In general, the present invention provides a machine learning method for evaluating brain aging caused by diseases based on brain structure images. The method can locate the structural features of the brain region which have the greatest contribution to the prediction of the brain age, and can predict the trained model on the data of the patient, thereby being capable of evaluating the degree of the disease influencing the brain aging. As shown in fig. 1, the overall method flow includes, first, preprocessing and feature extraction on structural magnetic resonance data, and the flow includes: removing skull and non-brain tissues of the brain image, segmenting gray matter, white matter and cerebrospinal fluid of the image, and performing cortical reconstruction on the structural image to generate a flattened image. After the preprocessing is completed, structural characteristics such as thickness, area, curvature, volume and the like of cortex of different brain areas are obtained through statistics, and combined brain area characteristics are constructed. Secondly, screening the combination features based on different brain regions based on a Bootstrap self-development method, namely screening t times of features in s times of samples as final features of the model, and generalizing and more simply and effectively on different training subsets. And then, constructing a ridge regression brain age prediction model, and obtaining ridge regression optimal alpha parameters through k-fold cross validation. And thirdly, identifying the characteristics which repeatedly appear in the k models by adopting k-fold cross validation, and positioning the structural characteristics of the brain region which are most relevant to the brain age prediction. The model is then trained and tested based on the normal group dataset. And finally, testing the independent patient group dataset based on the trained brain age prediction model to prove that the brain of the patient has aging symptoms.
Example 1
This example uses clinical data collected by hospitals, and the data is classified into type 0 patients, type 1 patients and healthy persons according to clinical manifestations. The data are collated and quality controlled, and the patients who are finally grouped comprise 138 patients of type 0, 94 patients of type 1 and 109 healthy people.
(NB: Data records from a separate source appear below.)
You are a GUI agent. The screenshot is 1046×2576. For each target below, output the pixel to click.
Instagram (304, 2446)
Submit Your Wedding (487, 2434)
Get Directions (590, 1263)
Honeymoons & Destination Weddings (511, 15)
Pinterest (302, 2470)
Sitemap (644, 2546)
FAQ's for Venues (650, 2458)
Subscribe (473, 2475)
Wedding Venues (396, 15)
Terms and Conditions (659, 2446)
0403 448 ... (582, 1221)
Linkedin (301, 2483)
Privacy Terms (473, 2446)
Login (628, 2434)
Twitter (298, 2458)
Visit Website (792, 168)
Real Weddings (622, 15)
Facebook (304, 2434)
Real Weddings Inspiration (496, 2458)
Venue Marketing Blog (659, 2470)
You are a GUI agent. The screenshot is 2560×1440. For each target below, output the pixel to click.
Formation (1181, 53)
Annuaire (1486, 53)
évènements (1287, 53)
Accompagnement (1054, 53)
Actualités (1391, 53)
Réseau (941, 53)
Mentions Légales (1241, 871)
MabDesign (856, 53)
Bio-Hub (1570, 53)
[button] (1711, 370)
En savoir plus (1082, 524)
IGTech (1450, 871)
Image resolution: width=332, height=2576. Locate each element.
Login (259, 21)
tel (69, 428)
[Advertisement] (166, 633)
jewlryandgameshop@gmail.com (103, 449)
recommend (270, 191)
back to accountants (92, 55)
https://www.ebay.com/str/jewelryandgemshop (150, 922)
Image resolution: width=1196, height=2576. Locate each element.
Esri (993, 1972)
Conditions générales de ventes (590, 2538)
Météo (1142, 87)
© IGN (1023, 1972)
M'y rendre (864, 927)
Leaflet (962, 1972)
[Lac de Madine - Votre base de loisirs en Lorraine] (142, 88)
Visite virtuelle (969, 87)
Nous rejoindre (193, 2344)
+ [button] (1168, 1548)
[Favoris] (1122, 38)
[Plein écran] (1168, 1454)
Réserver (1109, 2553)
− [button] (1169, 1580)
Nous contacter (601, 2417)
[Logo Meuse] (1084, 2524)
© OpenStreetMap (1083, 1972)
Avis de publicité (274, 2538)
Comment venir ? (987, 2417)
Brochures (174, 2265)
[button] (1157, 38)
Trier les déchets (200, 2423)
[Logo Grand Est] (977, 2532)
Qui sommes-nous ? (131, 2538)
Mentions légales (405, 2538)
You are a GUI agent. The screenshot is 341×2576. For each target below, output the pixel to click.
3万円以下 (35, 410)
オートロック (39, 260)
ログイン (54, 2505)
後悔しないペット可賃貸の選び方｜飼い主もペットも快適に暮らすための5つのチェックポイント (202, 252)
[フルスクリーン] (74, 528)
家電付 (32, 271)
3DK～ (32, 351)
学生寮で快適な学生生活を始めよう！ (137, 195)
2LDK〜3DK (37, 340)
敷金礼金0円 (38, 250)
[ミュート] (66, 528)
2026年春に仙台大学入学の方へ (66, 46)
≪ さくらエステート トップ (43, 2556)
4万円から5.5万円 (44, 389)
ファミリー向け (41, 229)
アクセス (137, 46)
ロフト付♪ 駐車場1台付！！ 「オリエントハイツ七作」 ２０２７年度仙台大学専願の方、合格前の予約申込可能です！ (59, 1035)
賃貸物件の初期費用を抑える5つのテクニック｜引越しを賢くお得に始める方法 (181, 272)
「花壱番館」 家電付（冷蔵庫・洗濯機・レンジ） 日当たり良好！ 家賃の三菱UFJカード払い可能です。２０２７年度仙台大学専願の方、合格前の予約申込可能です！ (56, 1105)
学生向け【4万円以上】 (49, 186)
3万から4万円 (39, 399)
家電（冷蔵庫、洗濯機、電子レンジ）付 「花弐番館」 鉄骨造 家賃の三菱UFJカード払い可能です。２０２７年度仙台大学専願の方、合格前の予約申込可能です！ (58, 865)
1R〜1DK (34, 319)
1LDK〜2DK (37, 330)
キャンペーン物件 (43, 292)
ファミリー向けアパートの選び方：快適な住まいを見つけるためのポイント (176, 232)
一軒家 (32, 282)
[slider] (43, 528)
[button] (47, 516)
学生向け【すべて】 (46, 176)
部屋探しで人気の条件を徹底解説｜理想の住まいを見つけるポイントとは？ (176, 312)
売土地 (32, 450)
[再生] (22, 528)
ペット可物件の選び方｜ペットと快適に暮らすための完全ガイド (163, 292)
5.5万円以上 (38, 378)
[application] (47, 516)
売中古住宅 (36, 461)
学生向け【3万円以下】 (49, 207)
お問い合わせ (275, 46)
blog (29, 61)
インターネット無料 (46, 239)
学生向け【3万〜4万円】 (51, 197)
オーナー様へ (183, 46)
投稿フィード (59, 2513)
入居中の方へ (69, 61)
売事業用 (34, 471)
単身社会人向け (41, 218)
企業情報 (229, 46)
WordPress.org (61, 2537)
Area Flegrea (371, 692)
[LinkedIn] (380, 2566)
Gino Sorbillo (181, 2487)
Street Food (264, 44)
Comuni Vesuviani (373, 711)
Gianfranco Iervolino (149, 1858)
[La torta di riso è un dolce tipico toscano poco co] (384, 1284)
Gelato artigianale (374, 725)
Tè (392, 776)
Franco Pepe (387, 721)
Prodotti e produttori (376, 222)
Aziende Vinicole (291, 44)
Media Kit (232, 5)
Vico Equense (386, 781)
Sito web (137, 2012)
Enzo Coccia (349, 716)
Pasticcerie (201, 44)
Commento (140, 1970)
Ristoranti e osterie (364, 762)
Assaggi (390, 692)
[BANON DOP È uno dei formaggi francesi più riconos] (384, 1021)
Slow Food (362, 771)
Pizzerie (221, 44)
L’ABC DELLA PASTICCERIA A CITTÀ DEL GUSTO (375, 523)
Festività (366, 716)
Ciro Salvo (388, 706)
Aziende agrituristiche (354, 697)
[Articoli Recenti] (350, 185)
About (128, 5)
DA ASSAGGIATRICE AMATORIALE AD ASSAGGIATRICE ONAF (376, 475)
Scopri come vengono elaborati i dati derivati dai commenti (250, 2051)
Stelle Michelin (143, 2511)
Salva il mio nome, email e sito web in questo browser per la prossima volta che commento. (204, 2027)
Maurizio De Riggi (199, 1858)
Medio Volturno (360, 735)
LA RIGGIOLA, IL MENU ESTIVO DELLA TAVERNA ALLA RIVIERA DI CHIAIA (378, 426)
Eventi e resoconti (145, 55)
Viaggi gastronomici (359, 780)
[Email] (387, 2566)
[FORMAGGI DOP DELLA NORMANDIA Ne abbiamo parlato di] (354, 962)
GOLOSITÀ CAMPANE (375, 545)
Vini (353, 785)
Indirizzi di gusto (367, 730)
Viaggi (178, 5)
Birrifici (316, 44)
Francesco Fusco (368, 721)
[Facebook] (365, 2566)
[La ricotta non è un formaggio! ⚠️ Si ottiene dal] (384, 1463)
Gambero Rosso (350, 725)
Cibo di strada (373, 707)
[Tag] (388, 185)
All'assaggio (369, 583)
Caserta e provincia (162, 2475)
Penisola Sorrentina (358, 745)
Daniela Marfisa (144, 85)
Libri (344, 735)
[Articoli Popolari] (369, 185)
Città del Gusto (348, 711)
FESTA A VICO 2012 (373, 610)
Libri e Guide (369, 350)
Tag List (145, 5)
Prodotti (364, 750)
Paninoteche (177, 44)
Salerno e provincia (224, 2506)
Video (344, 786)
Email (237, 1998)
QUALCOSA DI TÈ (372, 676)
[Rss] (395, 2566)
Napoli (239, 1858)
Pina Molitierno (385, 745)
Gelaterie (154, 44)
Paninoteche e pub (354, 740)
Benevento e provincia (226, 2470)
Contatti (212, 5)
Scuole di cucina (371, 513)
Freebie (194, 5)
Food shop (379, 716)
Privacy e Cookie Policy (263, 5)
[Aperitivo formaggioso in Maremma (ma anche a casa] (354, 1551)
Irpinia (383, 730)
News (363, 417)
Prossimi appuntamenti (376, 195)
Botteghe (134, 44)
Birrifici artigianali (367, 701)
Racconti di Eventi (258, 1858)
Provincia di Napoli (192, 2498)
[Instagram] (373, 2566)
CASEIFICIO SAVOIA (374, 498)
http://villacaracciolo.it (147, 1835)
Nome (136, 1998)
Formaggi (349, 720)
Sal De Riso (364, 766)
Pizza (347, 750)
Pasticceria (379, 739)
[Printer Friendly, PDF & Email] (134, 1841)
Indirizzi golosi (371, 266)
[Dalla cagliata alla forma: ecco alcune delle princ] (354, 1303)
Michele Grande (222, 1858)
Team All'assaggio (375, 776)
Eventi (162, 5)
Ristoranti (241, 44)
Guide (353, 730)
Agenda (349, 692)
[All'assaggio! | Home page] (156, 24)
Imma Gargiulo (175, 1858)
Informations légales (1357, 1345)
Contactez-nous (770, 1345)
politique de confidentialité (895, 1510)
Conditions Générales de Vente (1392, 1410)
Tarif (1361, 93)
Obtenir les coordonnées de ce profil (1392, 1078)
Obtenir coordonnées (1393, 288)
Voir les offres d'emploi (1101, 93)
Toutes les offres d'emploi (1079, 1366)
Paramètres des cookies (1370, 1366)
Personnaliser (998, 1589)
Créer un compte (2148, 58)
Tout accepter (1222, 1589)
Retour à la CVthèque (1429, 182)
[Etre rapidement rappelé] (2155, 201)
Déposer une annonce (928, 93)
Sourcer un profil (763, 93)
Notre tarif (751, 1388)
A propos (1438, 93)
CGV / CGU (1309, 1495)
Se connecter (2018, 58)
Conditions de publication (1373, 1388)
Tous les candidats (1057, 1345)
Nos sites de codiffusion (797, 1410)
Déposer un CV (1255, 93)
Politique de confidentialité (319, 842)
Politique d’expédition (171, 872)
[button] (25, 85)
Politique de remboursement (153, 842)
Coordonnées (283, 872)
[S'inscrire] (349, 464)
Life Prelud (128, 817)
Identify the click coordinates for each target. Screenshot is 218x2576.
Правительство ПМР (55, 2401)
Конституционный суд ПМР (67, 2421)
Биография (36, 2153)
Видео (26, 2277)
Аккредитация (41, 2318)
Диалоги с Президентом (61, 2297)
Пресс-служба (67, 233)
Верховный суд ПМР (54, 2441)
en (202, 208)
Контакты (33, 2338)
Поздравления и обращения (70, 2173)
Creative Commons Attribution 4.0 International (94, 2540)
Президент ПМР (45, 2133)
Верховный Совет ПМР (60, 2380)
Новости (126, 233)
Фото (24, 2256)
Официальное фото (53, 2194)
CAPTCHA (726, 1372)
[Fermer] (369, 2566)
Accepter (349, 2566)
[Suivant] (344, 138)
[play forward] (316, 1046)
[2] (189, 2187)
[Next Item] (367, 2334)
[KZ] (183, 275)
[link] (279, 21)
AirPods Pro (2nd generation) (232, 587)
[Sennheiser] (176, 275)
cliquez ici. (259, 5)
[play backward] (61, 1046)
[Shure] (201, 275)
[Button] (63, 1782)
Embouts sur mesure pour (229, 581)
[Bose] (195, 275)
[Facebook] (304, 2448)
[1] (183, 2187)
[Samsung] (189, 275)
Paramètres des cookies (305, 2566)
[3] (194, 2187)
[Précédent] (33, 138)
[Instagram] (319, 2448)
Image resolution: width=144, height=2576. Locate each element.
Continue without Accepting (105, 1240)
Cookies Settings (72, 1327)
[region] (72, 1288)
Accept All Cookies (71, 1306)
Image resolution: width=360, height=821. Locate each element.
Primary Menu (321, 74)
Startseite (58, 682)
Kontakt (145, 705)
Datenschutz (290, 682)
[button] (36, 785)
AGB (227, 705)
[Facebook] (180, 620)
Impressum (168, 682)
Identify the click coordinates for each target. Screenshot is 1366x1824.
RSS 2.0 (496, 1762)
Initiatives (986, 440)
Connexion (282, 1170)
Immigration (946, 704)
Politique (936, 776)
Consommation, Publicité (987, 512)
The specific implementation process of the method comprises the following steps:
(1) Preprocessing brain structure magnetic resonance images and extracting characteristics: first, the original structural image of the magnetic resonance data contains some non-brain structures, such as skull. Since the skull signal is not used in the subsequent analysis and the signal-to-noise ratio of the image edge is poor, it is necessary to remove the non-brain structures such as the skull in the image in an image preprocessing operation. Then, in magnetic resonance image processing, sometimes only the states of certain specific regions are concerned, which requires that the tissue of the target region be extracted according to the anatomical structure of the brain. In the preprocessing procedure, the brain image is segmented into 3 different tissues according to the structures of the gray matter, the white matter and the cerebrospinal fluid, because the three tissues have different functions in the brain, so that an image segmentation algorithm is required in the step. And finally, performing cortical reconstruction through a FreeSharfer software package, quantifying the function, connection and structural attributes of the human brain, performing three-dimensional reconstruction on the structural image, generating a flattened or flatwise image, and obtaining anatomical parameters such as cortical thickness, curvature, area, gray matter volume and the like. 4 commonly used brain maps are adopted to respectively obtain the structural characteristics of the brain, including AAL, DKT, desrieux and Brainnetome.
(2) As shown in fig. 2, the signature screening was performed by using a Bootstrap self-development method: firstly, setting the proportion of a sampling subset in a data set to be 80% aiming at a health group data set, namely, r% of samples are used for constructing a sampling sample set; secondly, setting sampling times and modes, namely executing s times of non-return sampling; then, calculating the correlation between each feature and the pilsner of the brain age, reserving structural features (p < 0.05) with significant correlation as candidate features, and counting the frequency of the occurrence of the features in s times of sampling; and finally, setting the frequency of occurrence of the features extracted by the sampling subset to be t, namely, screening the features t times in s times of sampling to be used as the final features of the model. The final size of the feature set is m × n, m is the number of samples, and n is the feature dimension of each sample structure. The features screened out can be generalized and more succinctly effective across different training subsets.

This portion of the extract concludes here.